- [YOUR ASSIGNMENT]: Please rewrite the listing starting at the line containing "The width and height of the screenshot is (1813, 1126)." and ending at the line containing "radio-checked-icon is located" as a CSV with the columns input and output, one row per text-and-answer pair, each value in a single quoted field with its line breaks replaced by spaces. Leave the pictures out.

+++

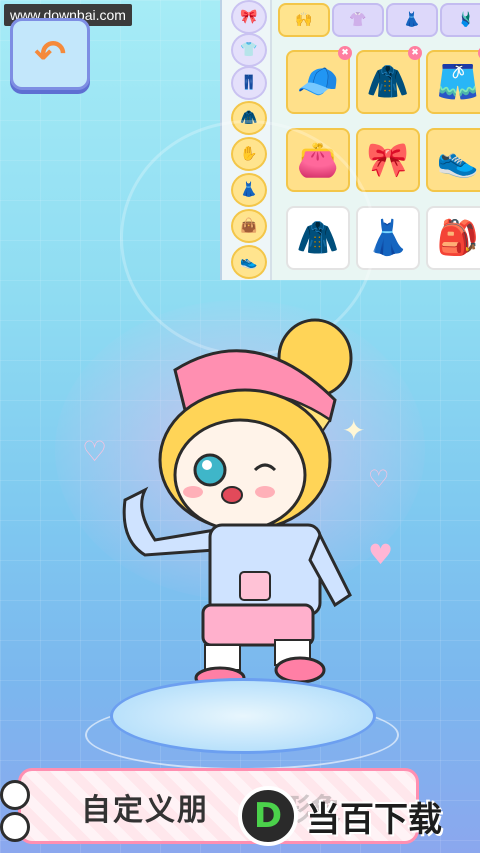  What do you see at coordinates (374, 820) in the screenshot?
I see `logo-text: 当百下载` at bounding box center [374, 820].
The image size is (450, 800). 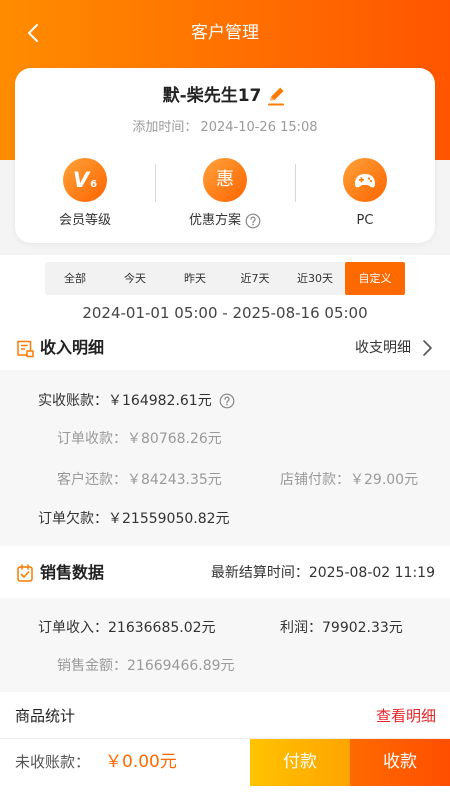 I want to click on gamepad-icon, so click(x=365, y=180).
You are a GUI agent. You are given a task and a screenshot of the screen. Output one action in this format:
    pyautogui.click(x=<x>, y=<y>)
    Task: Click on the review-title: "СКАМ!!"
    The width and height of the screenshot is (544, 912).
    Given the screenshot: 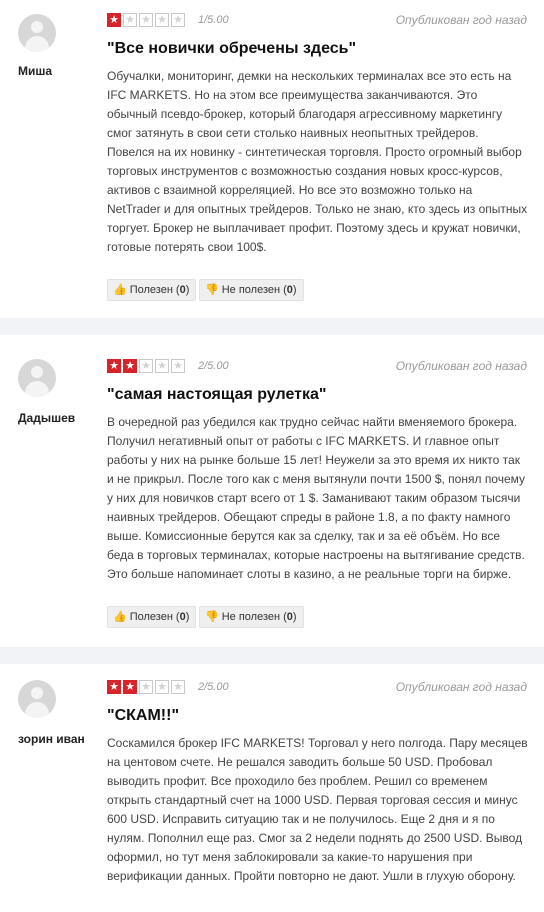 What is the action you would take?
    pyautogui.click(x=144, y=716)
    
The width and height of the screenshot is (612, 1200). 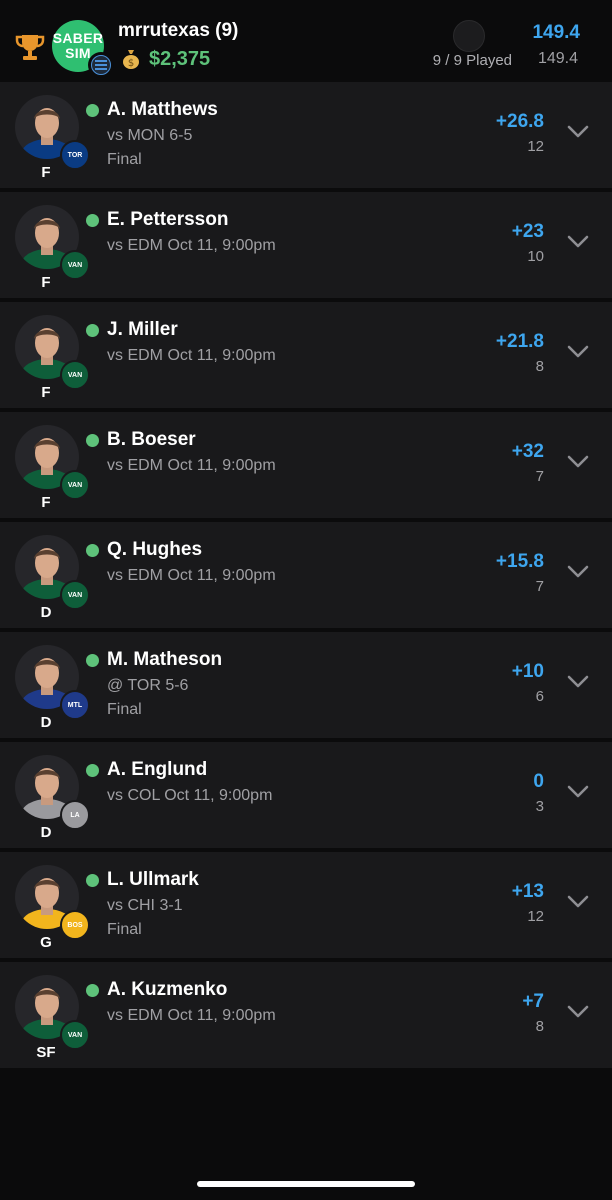 What do you see at coordinates (190, 796) in the screenshot?
I see `game-info: vs COL Oct 11, 9:00pm` at bounding box center [190, 796].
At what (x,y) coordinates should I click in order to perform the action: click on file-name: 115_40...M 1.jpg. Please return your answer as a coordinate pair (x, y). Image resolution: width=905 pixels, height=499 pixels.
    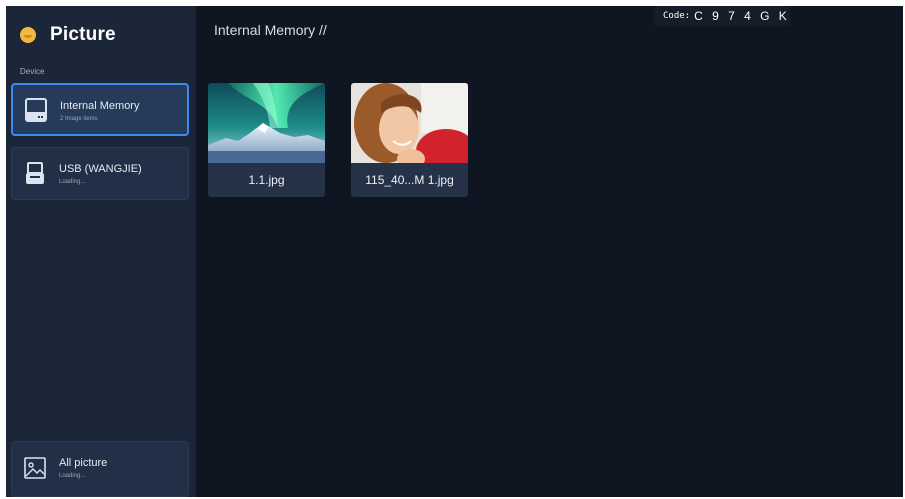
    Looking at the image, I should click on (410, 180).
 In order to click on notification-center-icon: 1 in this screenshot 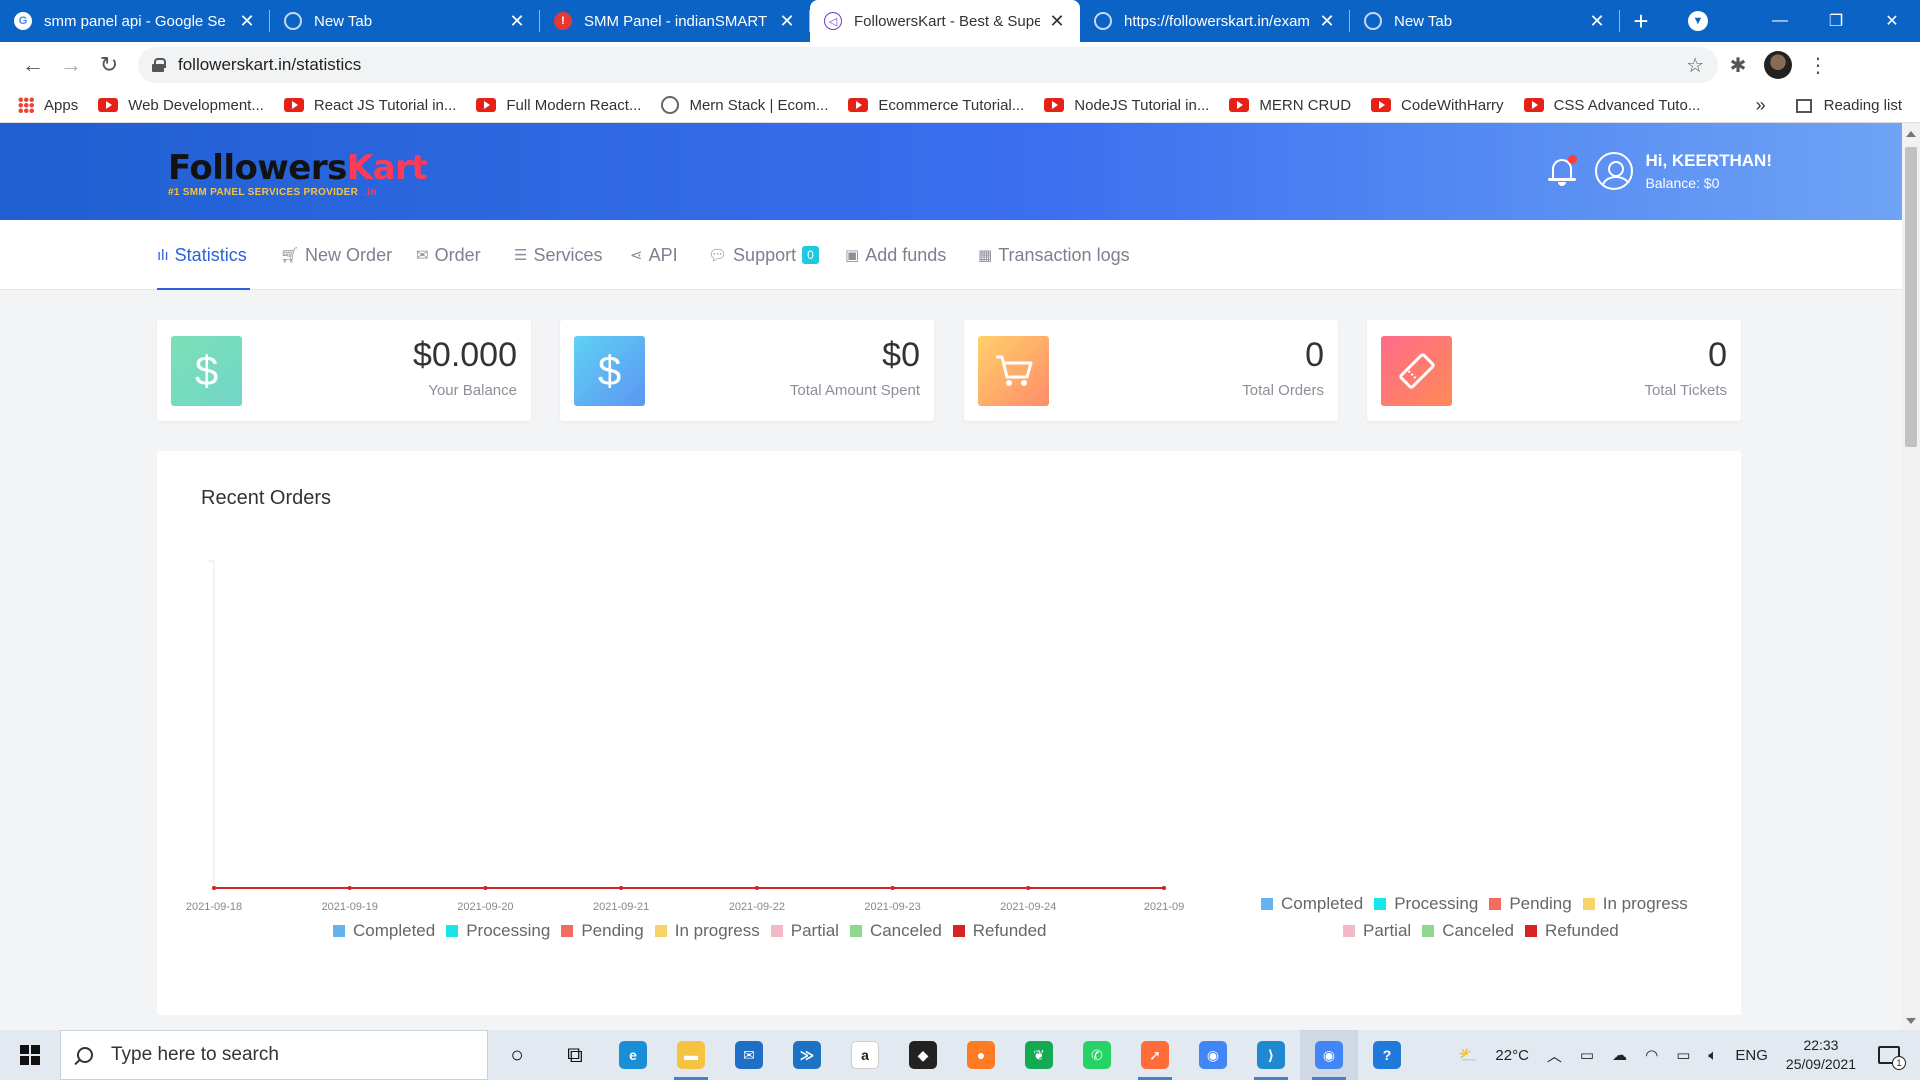, I will do `click(1892, 1058)`.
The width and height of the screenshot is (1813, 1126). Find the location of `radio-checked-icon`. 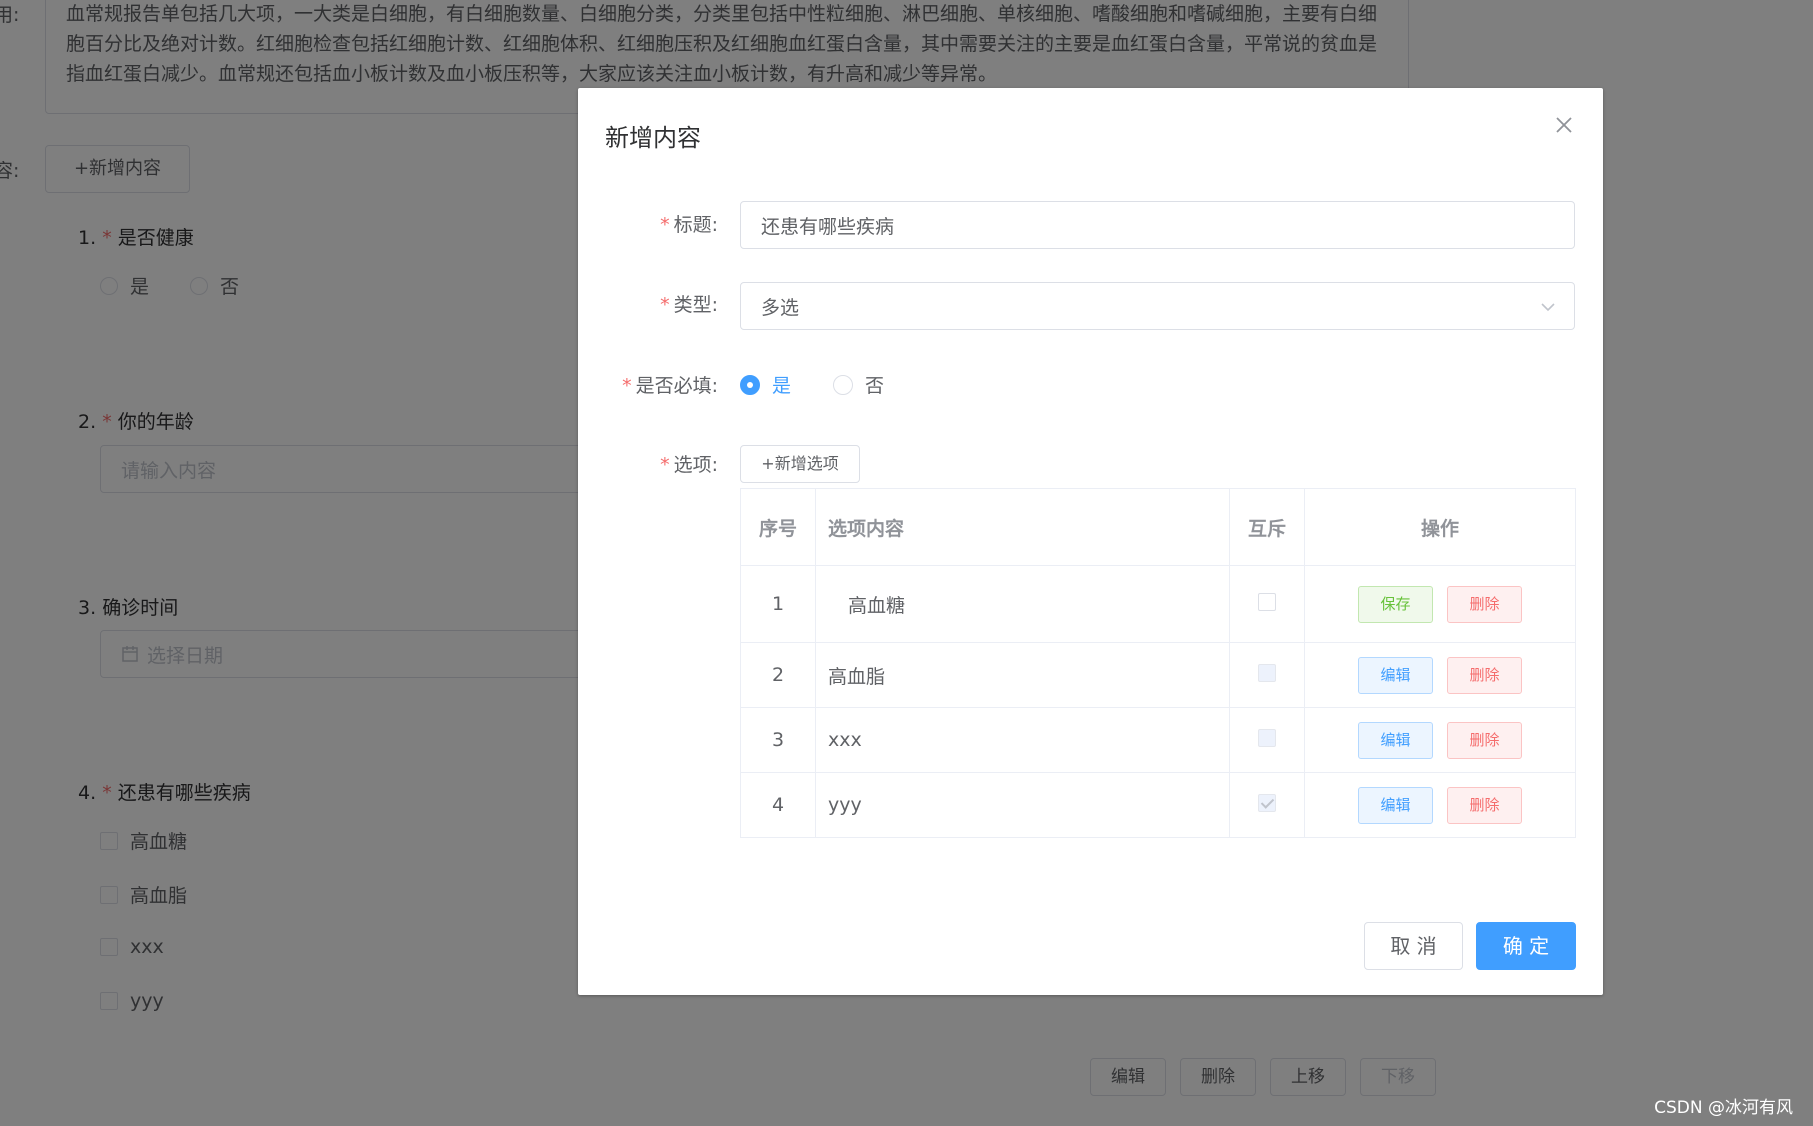

radio-checked-icon is located at coordinates (750, 384).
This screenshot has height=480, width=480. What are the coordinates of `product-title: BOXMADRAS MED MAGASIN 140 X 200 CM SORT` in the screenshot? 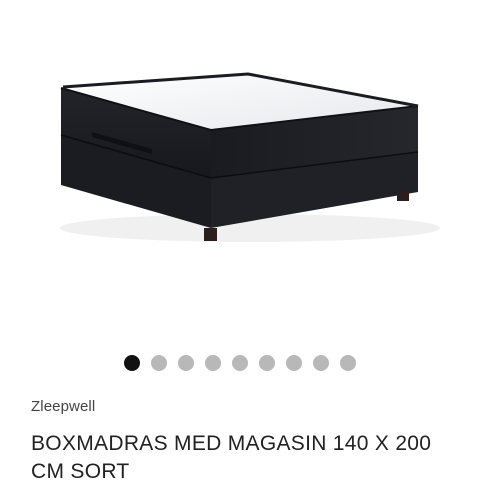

+++

- [TASK OUTPUT]:
input,output
"The width and height of the screenshot is (1813, 1126). Find the location of `radio-checked-icon`.","radio-checked-icon is located at coordinates (750, 384)."